# Bathtub Demo (pic)



## jelly (Oct 19, 2007)

Hey all,

Excuse me if this has already been covered but I didn't find anything posted.

As you can see by the attached photo, it is time to upgrade my bathtub... and the whole bathroom for that matter. Is it safe to say that this is a cast iron tub and if so, what is best method of removing it? Any tips such as drilling holes? It seems a sledge will not do it but maybe I am not hitting it hard enough. Or should I just pick up a package of sawzall blades and go to town?

Thank you
Jelly


----------



## jelly (Oct 19, 2007)

update:

I am hitting the inside front of the tub so hard that tiles are falling off the wall... but still not breaking in the tub. 

Beginning to think this might be steel and not cast iron?


----------



## oh'mike (Sep 18, 2009)

First of all--remove the overflow and drain ring---That'll tell you if the tub is iron or steel--
Next remove the tile and wall behind it---If you don't you will damage the house.

Breaking a tub takes a series of hard thumps--Not full strength blows---Often 10 or 15 nice solid thumps in the same place will be needed before the tub cracks--

Once a crack starts thump the crack and it will grow.--

Don't get brutal--nice firm thumps----Goggles and long sleeves --gloves That's thin glass you are smashing and eye balls are nice to keep intact.---Mike---


----------



## oh'mike (Sep 18, 2009)

Also---start lower--the iron is very thick at the top and as it curves around the bottom---


----------



## Ron6519 (Mar 28, 2007)

It's a cast iron tub. Unless you want to replace the toilet, get that out of the way.
Get safety glasses and whack the crap out of the tub.
As Mike said, hit it at the base to start, but only after you disconnect the plumbing.


----------



## jelly (Oct 19, 2007)

Good to know its iron and not steel... just saved me a ton of time.

The tile was set on 1/2" plywood, not backer board. Before I start whacking the tub, should I cut 5" up from the tub around the walls to make it easier to get the tub out?
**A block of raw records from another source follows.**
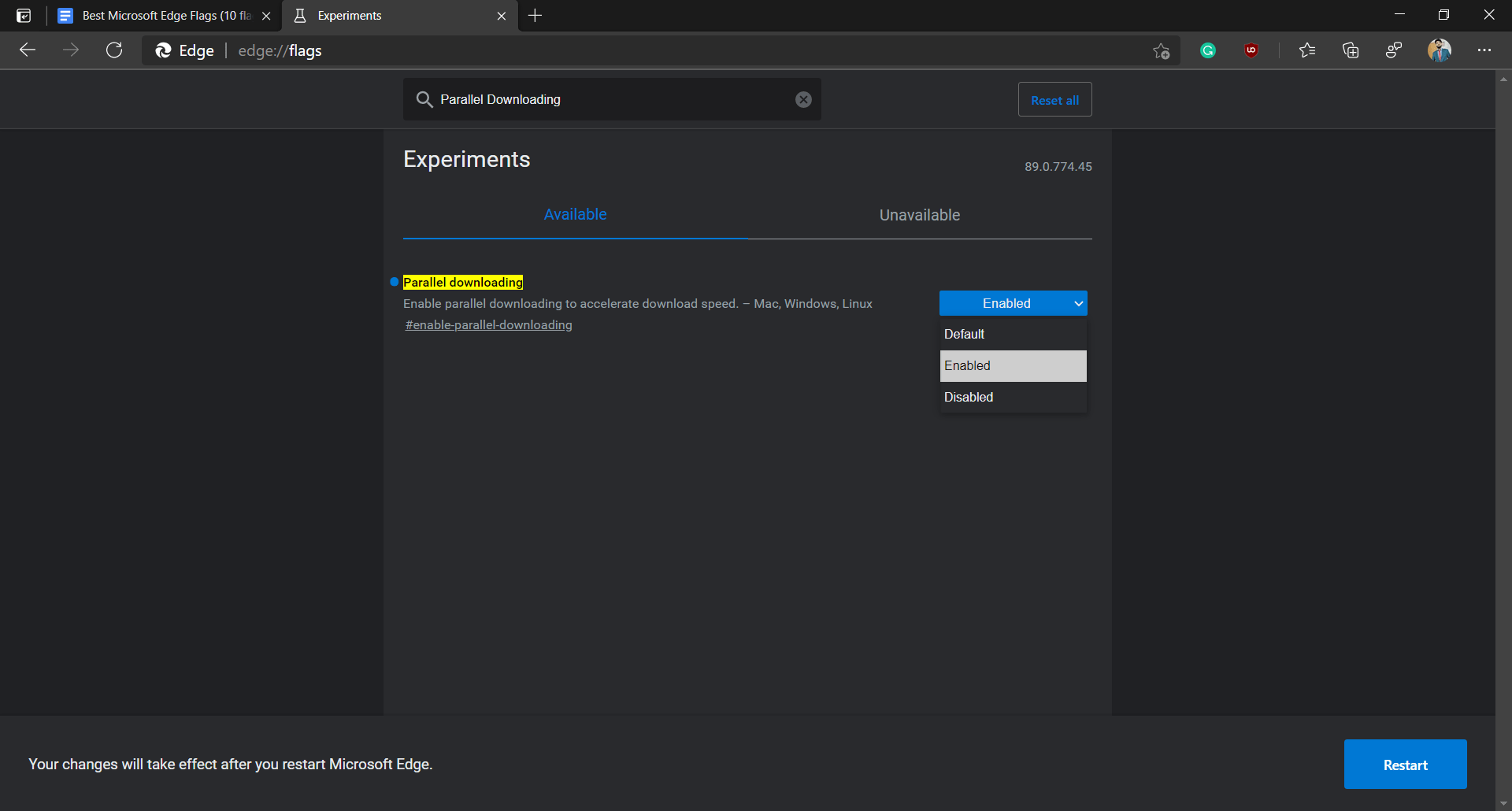Viewport: 1512px width, 811px height.
Task: Add current page to favorites
Action: pos(1161,50)
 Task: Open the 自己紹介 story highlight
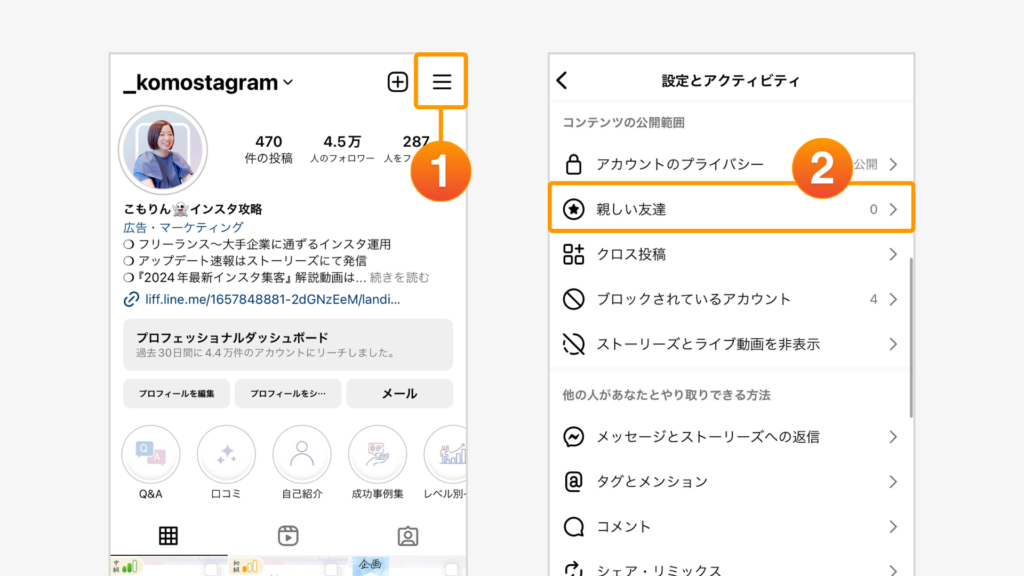click(x=302, y=455)

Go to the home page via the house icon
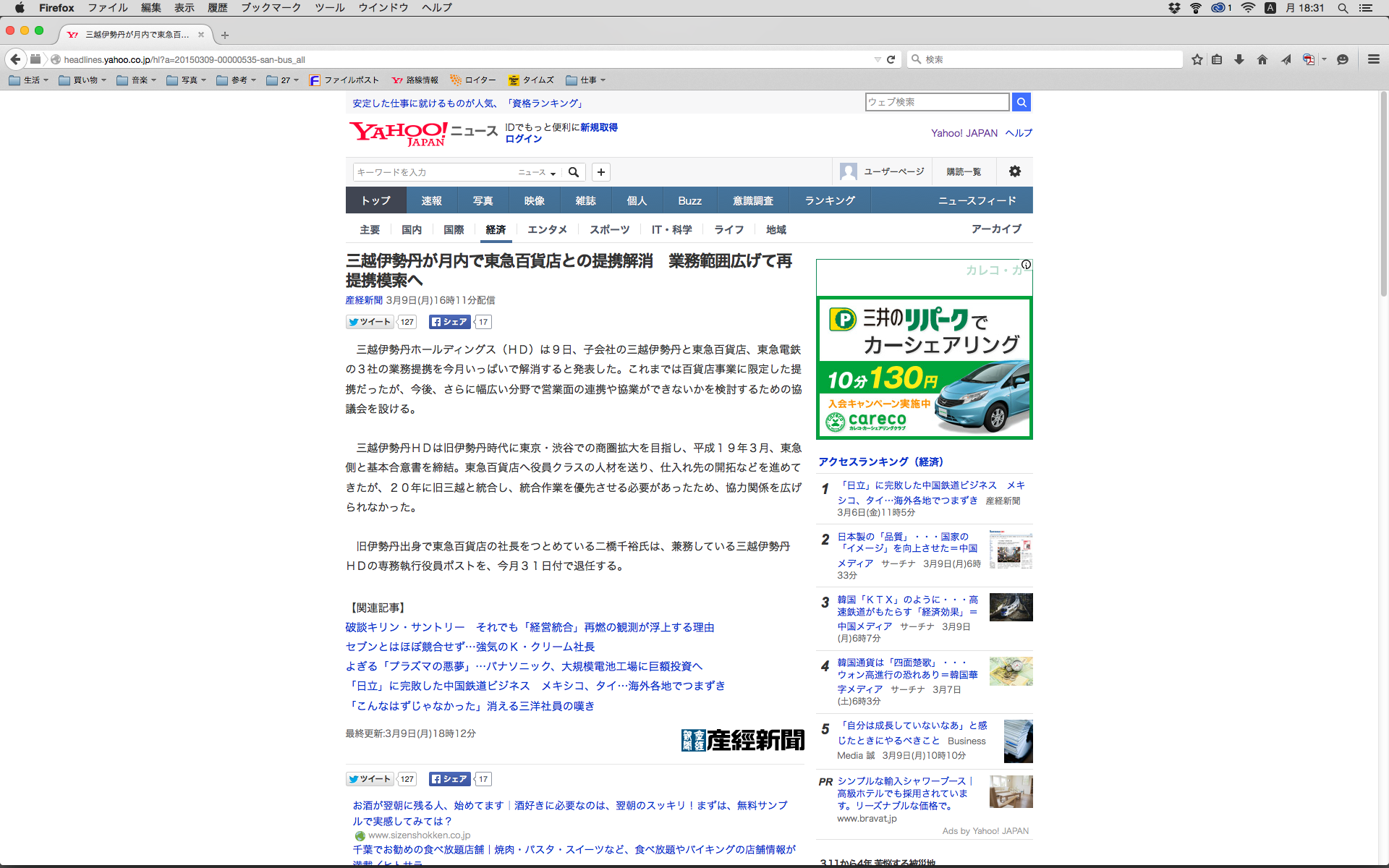[x=1262, y=59]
Would you replace the plywood with backer board and start from scratch or just leave the plywood and sand the old thinset down to create a level surface for the new tile?

Thank you.


----------



## oh'mike (Sep 18, 2009)

Definitely remove the plywood and replace with backerboard,


----------



## drtbk4ever (Dec 29, 2008)

Looks like the install of tiles onto the plywood made removing the tiles easy. That has to be a plus.


----------